** SELECTED TEXT follows **
Reputation: 35
I'm writing a program in C++11, which analyses chess positions and computes some interesting statistics. The data I'm loading in is formatted into a structure
struct board{
board(long int hash1,long int hash2);
};
and I'm storing everything in another structure
struct data_struct{
vector<board> allboards;
void read_data(char* filename);
//other member functions
};
Previously I was reading in data from a text file, but I'm working on a computer cluster where file I/O is expensive and I have to execute the same program many times with different settings but the same data. So I figured it would be more efficient to hard-code the data and overload the default constructor for data_struct. So in a separate source file I have a constructor
data_struct::data_struct(){
allboards.push_back(board(2315678,6235756));
allboards.push_back(board(464135138,1563135));
\\5000 more lines like this
}
The numbers don't matter, they are hashed representations of board states. My problem is that compiling this code takes very long. I think the problem is that I'm calling the constructor for board 5000 times, because if I hard-code just the hashes as arrays instead, compilation takes no more than a couple seconds. However, then the program has to convert these arrays into a vector at execution time, which is inelegant and wastes memory as well as time. Is there an elegant way to solve this, for example using initialization lists?
Edit: I'm compiling using Mingw-w64 with -O3 and -fexpensive-optimizations enabled. It doesn't get faster without the optimizations.
** End of SELECTED TEXT **
** MATERIAL SHOWN follows **
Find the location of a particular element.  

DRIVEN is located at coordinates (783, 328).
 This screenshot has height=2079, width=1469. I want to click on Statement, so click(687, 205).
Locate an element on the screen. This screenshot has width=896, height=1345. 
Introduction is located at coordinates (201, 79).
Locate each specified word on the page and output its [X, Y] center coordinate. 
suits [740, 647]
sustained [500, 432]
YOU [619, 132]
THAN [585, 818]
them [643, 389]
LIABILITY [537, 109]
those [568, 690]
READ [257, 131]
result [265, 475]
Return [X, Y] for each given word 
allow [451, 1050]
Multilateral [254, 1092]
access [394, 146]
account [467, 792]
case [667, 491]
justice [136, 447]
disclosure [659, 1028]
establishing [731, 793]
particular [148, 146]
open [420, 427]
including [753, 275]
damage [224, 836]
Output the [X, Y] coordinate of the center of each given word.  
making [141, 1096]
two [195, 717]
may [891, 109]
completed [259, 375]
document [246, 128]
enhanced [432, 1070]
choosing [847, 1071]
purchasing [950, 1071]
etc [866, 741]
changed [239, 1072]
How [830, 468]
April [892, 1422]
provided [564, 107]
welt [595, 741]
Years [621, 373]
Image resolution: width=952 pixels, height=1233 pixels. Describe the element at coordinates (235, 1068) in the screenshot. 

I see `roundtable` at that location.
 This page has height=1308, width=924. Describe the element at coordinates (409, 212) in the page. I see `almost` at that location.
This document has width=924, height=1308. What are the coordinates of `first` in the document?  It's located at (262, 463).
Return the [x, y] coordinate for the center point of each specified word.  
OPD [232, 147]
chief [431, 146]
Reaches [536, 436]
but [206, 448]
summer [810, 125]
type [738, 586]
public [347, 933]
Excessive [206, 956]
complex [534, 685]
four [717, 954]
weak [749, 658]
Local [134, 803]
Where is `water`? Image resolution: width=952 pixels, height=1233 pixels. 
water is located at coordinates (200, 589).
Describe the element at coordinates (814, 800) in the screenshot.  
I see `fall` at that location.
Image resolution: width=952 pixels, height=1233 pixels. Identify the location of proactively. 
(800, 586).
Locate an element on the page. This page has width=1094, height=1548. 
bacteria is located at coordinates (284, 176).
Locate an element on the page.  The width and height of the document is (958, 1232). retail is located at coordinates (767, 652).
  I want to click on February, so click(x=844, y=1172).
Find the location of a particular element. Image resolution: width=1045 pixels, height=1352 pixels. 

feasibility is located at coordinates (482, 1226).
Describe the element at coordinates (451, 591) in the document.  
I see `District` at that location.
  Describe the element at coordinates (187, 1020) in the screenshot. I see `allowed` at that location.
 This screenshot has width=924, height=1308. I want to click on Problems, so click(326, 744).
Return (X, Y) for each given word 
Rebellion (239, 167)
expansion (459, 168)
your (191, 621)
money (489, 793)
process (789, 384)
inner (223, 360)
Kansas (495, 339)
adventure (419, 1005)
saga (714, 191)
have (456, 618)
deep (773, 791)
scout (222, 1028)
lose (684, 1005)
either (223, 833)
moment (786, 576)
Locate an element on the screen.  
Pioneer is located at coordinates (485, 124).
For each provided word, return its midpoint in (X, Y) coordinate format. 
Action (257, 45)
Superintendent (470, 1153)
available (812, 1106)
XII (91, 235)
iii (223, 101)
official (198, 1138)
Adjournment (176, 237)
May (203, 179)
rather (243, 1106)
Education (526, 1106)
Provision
** End of MATERIAL SHOWN **
### TASK REQUIREMENTS
a - In the chess-statistics question, which compiler does the writer use?
b - Carry on the question about slow compilation of hard-coded chess board data from the point where it ends.

### YOUR RESPONSES
a - Mingw-w64, with -O3 and -fexpensive-optimizations enabled.

b -
Upvotes: 0
Views: 1012
Reputation: 8698
C++ 11? I would replace your data_struct constructor
data_struct::data_struct(){
allboards.emplace_back(2315678, 6235756);
allboards.emplace_back(464135138, 1563135);
\\5000 more lines like this
}
... as a cheapest solution. It could have cut compiler time to some extents and definitely should help run time to get faster.
And for even better improvement it makes sense for you to consider initialization list so that you just supply all these numbers in as many pairs as you want but that requires significant redo for data_struct constructor. Look at the subject below... You may eventually want to convert that to
data_struc someChessData;
someChessData.allboards =
{
{2315678, 6235756},
{464135138, 1563135},
...,
{more_n1, more_n2}
};
Update: of course initialization list, I made the fix above, just try assigning allboards with such construct.
Upvotes: 0
Reputation: 57708
If the data are constant, I recommend using a static
const
array of struct
s.
The array will be initialized before main
usually in the most efficient manner. The compiler could create a data table and your code access the data table directly.
If you really need a vector, you can construct a vector from the array.